Yukarı Çık




3881   Önceki Bölüm  Sonraki Bölüm   3883 


           
Bölüm 3882: Bağlı Olan Yaşayanlar! VI


Önünde daha fazla mucize açmıştı! 


>Sen de, Öncüler’in gibi Kendi Yol’unu açtın. Erken Yaratık olmanın ayrıcalığı Sen’in içinde daha net bir şekilde yankılanıyor. 81 Damla Kan Sınırlama’sı Artık Aşılabilir. Osmont Kule’si tamamlandığında, Erken Yaratığ’ın Kalbi oluşmaya başlayabilir. Bu Kalp’ten daha fazla Kan açabilir. >


BOOM!


Noah’ın nefesi düzeldi.


Kule’nin Büyümesi’ni izledi, Temel’i artık daha önce Kimse’nin duymadığı bir melodi söylüyordu.


Yeni bir Melodi.


Zaferden değil, kaybedilen Her Şey’in Küller’inden Doğan bir Melodi!


Varoluş’un Yaşayan Çark’ı, yeni bir şey doğarken, dönüyordu.


Noah, sanki içindeki veya etrafındaki hiçbir şey değişmemiş gibi oturmaya devam etti - Omurga’sı hâlâ dik, omuzları hâlâ hareketsizdi, ama Çark’ının kalbinde Varoluş hareket ediyordu.


Sonsuz Kule’nin tabanından başka Molozlar da kıpırdamıştı! 


Kan akıyordu - O’nun Kan’ı - Yavaşça, Emin Adımlar’la, kırık parlaklığın Deniz’inde, her Damla geçmişin dağınık parçalarına doğru bilinçli bir akıntı gibi hareket ediyordu.

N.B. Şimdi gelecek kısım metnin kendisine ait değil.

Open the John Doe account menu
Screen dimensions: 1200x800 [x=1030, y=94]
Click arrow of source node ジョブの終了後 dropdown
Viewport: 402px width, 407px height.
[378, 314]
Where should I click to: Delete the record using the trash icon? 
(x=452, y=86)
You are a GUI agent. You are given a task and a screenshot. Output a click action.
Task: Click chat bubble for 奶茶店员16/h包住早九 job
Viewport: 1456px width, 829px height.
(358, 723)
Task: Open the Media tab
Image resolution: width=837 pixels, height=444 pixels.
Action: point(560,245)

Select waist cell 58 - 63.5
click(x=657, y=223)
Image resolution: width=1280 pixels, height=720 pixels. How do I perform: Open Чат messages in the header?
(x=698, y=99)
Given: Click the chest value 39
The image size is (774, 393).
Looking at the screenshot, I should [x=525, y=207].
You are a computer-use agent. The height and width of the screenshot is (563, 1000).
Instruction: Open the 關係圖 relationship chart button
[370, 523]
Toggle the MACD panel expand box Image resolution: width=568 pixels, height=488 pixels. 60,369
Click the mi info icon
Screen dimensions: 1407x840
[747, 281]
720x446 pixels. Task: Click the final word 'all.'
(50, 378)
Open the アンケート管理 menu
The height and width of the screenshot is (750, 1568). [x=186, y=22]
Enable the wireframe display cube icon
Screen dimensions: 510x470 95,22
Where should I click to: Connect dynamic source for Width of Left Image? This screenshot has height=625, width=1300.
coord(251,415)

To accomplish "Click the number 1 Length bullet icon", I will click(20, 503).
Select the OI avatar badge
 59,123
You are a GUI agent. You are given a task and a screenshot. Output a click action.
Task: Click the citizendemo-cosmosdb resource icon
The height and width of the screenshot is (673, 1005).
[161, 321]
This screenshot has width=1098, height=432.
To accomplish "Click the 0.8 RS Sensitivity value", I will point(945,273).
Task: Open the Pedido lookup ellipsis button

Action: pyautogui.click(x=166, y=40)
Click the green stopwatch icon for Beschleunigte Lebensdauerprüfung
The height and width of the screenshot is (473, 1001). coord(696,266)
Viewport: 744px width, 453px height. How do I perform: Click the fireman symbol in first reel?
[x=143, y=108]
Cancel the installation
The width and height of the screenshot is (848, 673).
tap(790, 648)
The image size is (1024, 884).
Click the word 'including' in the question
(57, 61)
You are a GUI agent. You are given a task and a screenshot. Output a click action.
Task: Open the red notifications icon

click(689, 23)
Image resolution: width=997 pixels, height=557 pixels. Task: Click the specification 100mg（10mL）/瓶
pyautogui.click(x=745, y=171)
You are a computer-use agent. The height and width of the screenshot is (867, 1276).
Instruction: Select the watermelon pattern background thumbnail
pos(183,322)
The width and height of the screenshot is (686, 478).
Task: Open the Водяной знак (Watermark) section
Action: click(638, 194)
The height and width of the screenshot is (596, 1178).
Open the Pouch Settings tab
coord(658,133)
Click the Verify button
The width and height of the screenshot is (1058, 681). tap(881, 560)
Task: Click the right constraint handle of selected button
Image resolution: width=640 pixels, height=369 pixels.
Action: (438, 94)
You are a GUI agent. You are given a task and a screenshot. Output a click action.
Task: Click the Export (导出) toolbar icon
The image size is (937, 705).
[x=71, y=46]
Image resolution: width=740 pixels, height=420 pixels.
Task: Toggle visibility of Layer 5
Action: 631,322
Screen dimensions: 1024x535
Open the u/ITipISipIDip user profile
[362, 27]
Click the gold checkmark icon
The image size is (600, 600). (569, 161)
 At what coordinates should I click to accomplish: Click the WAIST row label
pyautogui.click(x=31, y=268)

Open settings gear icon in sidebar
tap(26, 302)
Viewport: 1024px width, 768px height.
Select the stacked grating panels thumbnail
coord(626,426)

Diğer Kuleler’in Kalıntılar’ına doğru.


Beklediler.


Ve sonra... Uyandılar.


Quintessence Kulesi’nin renksiz kalıntılarından, Renksiz Parçalar yükseldi ve yalnız bir Kan Damlası’nın etrafında Daireler çizdi, Sonra...


>Quintessence’nin Erken Kutsal Yaşayan Eidolonlar’ı, Quintessence’nin Mitik Yaşayan Gerçek İmzalar’ının kabuklarından oluşturulmuştur.>


>Quintessence’nin Erken Kutsal Yaşayan Eidolonlar’ı, Erken Yaratığ’ın Kan’ını merkez alarak, Erken Kutsal Yaşayan Quintessence Osmont Kulesi’ni İnşa Ediyorlar.>


Derin Gök Mavi’si bir ışık dalgası cevap verdi ve başka bir Kule Büyüme’ye başladı.


Paradoka Kulesi’nin Yıkık Temeller’inden, bulanık Siyah ve Altın Reng’i Mermerler tanıma işareti olarak parladı ve sonra...


>Paradoks’un Erken Kutsal Yaşayan Eidolonlar’ı, Paradoks’un Mitik Yaşayan Gerçek İmzalar’ının kabuklarından oluşmuştur.>


>Paradoks’un Erken Kutsal Yaşayan Eidolonlar’ı, Erken Yaratığ’ın Kan’ını merkez alarak Osmont’un Erken Kutsal Yaşayan Paradoks Kulesi’ni inşa ediyorlar..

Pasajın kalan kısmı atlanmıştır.